● REQUIRED WORK
Every line with "left" in it should be copied from the data.

● SOURCE DATA
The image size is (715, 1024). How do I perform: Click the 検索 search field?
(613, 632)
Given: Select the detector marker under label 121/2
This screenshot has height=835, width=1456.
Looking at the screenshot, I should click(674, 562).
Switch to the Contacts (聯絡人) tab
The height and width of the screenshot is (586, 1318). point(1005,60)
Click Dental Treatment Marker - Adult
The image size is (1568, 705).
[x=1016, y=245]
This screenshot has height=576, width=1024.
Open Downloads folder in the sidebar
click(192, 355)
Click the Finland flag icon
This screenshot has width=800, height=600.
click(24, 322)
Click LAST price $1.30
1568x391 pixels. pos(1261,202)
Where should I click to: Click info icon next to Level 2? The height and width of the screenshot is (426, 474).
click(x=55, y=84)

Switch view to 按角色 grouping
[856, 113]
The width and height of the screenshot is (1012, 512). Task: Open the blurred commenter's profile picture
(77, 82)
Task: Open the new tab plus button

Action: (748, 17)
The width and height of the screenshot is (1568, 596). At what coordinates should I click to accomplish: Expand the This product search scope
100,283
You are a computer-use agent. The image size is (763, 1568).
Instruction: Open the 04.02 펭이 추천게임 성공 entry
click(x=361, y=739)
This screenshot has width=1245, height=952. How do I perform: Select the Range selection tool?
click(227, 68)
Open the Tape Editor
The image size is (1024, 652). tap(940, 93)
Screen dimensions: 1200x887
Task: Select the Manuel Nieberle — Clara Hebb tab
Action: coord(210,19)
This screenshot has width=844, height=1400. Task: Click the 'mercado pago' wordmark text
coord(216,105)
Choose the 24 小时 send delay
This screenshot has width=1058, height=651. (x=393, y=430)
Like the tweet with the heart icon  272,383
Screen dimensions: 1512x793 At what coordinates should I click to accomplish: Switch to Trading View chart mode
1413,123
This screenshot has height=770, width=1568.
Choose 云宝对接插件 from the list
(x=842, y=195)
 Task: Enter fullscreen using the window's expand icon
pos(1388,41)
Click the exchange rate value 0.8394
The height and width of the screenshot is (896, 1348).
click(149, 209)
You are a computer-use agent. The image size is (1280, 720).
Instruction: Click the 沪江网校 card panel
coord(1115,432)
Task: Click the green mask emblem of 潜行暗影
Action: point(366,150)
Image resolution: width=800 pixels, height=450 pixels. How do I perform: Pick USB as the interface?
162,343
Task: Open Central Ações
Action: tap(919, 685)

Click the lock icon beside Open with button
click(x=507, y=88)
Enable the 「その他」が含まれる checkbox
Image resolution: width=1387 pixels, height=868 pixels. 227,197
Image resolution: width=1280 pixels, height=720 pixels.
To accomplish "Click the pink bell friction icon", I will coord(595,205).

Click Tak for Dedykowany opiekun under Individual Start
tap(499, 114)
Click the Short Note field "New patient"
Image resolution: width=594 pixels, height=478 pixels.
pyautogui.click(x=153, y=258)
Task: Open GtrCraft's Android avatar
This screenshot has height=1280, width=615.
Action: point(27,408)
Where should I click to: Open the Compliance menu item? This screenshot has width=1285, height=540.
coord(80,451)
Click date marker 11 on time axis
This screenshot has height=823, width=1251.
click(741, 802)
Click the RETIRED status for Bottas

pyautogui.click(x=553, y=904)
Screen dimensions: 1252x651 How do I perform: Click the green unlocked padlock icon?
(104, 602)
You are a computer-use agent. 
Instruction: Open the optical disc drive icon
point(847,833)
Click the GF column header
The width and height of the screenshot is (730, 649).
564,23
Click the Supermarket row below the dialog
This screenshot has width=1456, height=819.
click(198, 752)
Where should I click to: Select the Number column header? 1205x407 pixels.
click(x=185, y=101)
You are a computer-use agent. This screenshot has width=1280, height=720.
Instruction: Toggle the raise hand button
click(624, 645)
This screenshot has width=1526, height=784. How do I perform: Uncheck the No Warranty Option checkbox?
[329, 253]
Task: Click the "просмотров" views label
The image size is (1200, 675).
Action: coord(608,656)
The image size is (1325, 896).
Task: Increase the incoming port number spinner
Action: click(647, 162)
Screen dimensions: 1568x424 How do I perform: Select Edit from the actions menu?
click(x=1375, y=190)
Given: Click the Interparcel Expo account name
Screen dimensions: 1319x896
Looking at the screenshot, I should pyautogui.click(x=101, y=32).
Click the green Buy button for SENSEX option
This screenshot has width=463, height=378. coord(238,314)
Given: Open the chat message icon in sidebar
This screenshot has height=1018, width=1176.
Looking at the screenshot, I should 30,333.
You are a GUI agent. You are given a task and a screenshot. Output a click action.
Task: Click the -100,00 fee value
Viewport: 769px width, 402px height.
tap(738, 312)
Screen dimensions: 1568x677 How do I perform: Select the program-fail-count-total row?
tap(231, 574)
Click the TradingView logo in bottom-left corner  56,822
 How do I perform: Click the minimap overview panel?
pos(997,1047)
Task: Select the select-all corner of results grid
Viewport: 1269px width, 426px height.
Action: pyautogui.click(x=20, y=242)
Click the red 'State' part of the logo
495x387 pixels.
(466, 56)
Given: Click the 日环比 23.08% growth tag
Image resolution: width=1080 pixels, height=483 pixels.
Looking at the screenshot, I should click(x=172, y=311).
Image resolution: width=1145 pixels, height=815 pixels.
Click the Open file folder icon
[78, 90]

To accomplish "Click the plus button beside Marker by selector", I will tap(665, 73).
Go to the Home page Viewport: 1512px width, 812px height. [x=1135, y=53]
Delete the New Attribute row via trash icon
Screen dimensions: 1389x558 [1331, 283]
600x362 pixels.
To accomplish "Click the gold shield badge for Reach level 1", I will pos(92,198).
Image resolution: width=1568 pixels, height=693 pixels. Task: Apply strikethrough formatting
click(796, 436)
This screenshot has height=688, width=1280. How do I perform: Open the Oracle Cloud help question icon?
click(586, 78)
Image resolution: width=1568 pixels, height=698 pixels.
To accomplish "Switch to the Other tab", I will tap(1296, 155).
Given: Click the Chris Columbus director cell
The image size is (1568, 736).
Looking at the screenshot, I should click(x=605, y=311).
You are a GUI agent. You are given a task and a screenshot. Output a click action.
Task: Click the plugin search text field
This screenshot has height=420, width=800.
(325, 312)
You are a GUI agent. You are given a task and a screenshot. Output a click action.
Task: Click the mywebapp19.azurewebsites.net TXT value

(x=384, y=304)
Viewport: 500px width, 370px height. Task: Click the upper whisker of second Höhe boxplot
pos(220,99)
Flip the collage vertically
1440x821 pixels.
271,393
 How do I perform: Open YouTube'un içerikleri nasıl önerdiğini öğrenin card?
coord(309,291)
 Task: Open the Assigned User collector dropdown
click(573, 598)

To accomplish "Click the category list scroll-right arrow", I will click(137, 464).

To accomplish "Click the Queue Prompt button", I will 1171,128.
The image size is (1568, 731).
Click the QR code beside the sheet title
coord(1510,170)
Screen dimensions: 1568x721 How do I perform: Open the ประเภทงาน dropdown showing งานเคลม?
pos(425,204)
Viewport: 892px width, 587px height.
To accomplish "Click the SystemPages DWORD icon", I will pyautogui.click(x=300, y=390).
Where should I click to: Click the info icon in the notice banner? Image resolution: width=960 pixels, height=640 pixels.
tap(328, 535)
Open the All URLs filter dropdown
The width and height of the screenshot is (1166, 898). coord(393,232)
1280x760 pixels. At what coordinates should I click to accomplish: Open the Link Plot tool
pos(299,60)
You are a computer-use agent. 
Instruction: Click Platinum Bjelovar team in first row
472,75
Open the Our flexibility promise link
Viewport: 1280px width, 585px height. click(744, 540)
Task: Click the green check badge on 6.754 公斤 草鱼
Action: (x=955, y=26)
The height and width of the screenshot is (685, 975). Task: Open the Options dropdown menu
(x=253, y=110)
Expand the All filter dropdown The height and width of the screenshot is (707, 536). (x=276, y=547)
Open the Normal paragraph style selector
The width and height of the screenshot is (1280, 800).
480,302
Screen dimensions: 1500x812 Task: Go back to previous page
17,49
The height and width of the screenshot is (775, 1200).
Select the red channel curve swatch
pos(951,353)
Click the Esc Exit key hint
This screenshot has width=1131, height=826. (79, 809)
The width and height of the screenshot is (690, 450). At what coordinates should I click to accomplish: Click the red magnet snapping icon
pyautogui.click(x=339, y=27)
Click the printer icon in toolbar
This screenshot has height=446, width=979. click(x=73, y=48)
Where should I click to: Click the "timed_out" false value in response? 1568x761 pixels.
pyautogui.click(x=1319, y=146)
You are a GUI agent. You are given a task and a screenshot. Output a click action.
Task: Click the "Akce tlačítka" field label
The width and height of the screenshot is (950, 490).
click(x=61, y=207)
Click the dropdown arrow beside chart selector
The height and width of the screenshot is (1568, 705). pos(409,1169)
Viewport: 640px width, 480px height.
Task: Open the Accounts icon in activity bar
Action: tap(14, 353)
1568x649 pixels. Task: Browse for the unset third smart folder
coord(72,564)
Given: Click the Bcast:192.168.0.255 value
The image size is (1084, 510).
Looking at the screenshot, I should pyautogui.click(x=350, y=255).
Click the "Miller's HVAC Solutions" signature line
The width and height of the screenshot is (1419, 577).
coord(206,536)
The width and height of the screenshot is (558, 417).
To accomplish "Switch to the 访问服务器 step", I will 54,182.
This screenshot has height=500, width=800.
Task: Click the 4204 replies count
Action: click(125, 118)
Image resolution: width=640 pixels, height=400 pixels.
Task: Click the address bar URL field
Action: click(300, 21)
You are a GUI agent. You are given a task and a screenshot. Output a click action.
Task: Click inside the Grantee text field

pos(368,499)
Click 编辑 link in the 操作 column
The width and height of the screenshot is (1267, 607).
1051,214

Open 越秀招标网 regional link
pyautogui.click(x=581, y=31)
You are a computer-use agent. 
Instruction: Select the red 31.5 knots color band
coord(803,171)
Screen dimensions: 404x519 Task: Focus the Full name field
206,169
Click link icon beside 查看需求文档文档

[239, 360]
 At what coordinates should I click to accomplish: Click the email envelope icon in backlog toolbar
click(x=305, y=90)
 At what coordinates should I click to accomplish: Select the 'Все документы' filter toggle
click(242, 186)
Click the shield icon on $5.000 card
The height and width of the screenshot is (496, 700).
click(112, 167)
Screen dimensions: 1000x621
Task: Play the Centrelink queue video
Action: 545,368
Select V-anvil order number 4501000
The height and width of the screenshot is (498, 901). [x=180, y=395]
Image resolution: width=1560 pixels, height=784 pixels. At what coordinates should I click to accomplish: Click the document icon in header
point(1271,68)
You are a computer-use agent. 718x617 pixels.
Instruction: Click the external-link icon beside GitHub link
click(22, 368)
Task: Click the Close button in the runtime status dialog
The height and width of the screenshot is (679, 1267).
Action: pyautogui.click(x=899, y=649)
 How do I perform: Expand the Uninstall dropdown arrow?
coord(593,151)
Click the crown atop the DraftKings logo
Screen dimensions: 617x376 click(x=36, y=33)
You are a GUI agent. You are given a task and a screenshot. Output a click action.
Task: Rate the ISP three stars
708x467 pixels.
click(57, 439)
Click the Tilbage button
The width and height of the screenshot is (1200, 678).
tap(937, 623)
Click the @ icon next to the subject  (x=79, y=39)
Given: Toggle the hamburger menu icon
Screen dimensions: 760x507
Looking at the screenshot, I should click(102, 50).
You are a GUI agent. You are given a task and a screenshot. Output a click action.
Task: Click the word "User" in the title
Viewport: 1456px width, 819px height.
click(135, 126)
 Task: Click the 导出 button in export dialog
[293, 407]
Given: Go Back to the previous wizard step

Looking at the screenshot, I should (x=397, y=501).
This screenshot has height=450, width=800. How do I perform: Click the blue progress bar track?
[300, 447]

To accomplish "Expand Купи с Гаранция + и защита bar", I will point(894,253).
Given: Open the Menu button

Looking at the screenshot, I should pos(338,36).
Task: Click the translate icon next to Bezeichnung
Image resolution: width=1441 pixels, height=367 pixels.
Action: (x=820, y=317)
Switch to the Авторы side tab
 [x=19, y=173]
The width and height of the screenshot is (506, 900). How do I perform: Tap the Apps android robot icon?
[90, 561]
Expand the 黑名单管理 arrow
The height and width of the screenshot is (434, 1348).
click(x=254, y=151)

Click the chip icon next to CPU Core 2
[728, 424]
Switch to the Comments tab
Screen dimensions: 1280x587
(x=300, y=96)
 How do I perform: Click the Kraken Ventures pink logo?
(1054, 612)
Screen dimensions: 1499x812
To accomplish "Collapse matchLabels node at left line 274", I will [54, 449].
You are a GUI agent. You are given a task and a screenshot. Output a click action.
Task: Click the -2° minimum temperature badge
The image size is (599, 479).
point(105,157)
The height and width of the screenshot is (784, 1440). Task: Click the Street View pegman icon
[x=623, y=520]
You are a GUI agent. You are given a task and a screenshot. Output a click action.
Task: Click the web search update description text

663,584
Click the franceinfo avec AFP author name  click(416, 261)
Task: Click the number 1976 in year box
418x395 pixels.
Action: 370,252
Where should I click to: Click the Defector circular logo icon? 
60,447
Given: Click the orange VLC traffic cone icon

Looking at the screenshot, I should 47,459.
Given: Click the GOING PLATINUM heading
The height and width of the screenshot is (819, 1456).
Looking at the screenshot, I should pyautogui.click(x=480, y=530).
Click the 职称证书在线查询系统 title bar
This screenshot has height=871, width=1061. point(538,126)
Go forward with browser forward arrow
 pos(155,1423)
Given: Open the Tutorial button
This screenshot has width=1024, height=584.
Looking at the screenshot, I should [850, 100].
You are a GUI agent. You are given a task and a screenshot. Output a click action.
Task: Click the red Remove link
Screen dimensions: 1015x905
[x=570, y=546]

● ANSWER SECTION
Click the TradingView logo in bottom-left corner  56,822
To accomplish "Collapse matchLabels node at left line 274", I will [54, 449].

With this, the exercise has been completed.